■ **EXTRACT**:

- - -

I run pretty much everything through Orchestrator mode since the goal of this setup is to get the most reliable and accurate performance for no cost, with as little human involvement as possible. It needs to be understood that likely this will work better the more involved the human is in the process though. That being said, with good initial prompts (utilize the enhance prompt tool with Gemini or Deepseek models) and making use of a projectBrief Markdown file with Roo Memory Bank, and other Markdown planning files as needed, you can cut down quite a bit on your touch points especially for fairly straightforward projects.
I do all this setup through the Roo Code extension UI. I set up configuration profiles called Gemini, OpenRouter - [Code-Debug-Plan] (For Code, Debug, and Architect modes respectively) and default the modes to use the correct profiles.
Local Setup
I do have a local version of this, but I haven't tested it as much. I use LM Studio with:
- The model from this post for Architect and Orchestrator mode.
- I haven't used the local setup since adding 'Think' mode but I imagine a small DeepSeek thinking model would work well.
- I use qwen2.5-coder-7b-instruct-mlx or nxcode-cq-7b-orpo-sota for Code and Debug modes.
- I use qwen/qwen3-4b for Ask mode.
I currently just have two configuration profiles for local called Local (Architect, Think, Code, and Debug) and Local - Fast (Ask, sometimes Code if the task is simple). I plan on updating them at some point to be as robust as the OpenRouter/Gemini profiles.

- - -

■ **DATA SHOWN**:

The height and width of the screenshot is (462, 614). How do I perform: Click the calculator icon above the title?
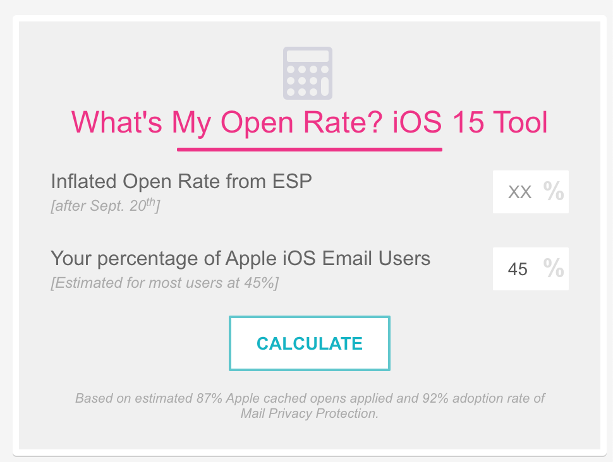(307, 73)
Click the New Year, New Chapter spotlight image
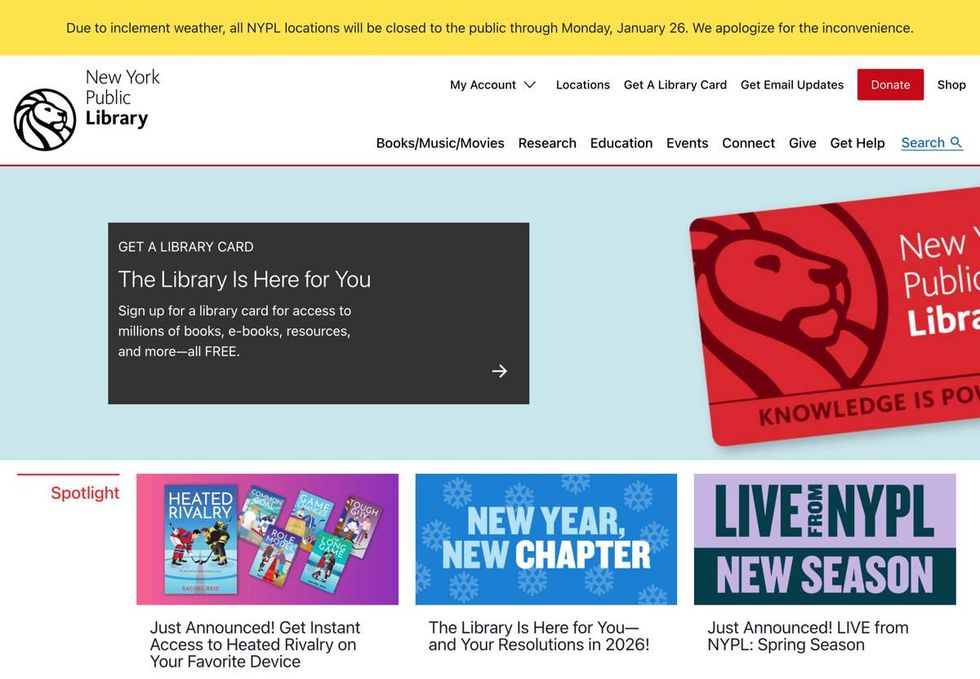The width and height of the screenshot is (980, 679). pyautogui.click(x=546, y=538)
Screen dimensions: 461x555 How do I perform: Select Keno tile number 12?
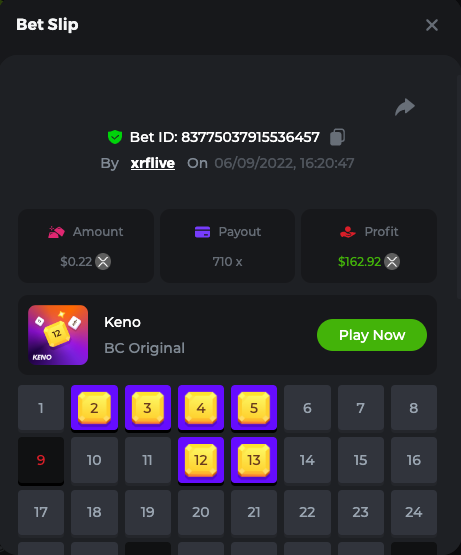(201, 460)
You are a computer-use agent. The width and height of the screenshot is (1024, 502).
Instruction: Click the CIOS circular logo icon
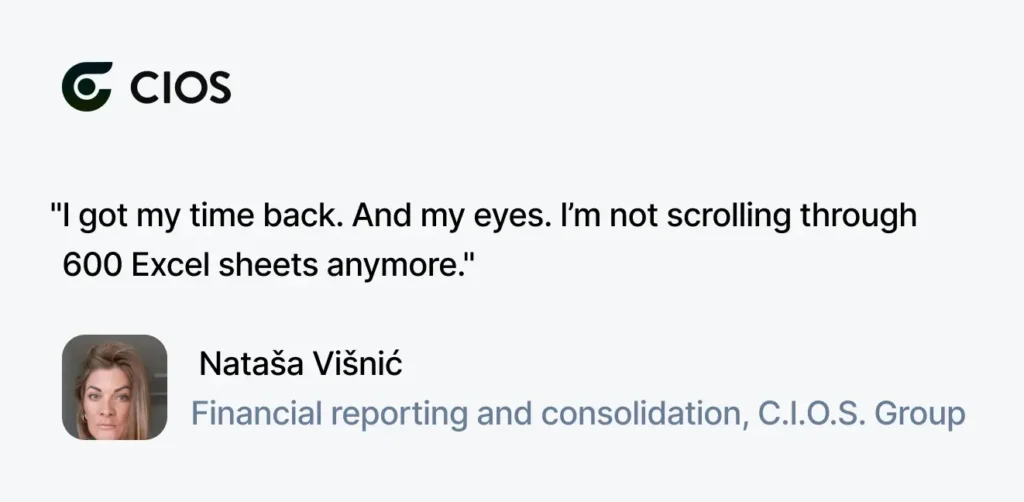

- - -

■ **EXERCISES**:
#1 From the Roo Code setup post, output the part that opens with the words containing "- I haven't" and closes with "for Ask mode.".
#2 List every Roo Code mode named in the Roo Code setup post.
#3 Answer these questions from the Roo Code setup post:
(a) Which application does the writer use for the local setup?
(b) Which model does the writer use for Ask mode locally?
(c) Which file does the writer recommend using with Roo Memory Bank?
The material placed after the Roo Code setup post is separate from the post itself.

■ **SOLVED PROBLEMS**:
#1
- I haven't used the local setup since adding 'Think' mode but I imagine a small DeepSeek thinking model would work well.
- I use qwen2.5-coder-7b-instruct-mlx or nxcode-cq-7b-orpo-sota for Code and Debug modes.
- I use qwen/qwen3-4b for Ask mode.

#2
Orchestrator
Code
Debug
Architect
Think
Ask

#3
(a) LM Studio
(b) qwen/qwen3-4b
(c) A projectBrief Markdown file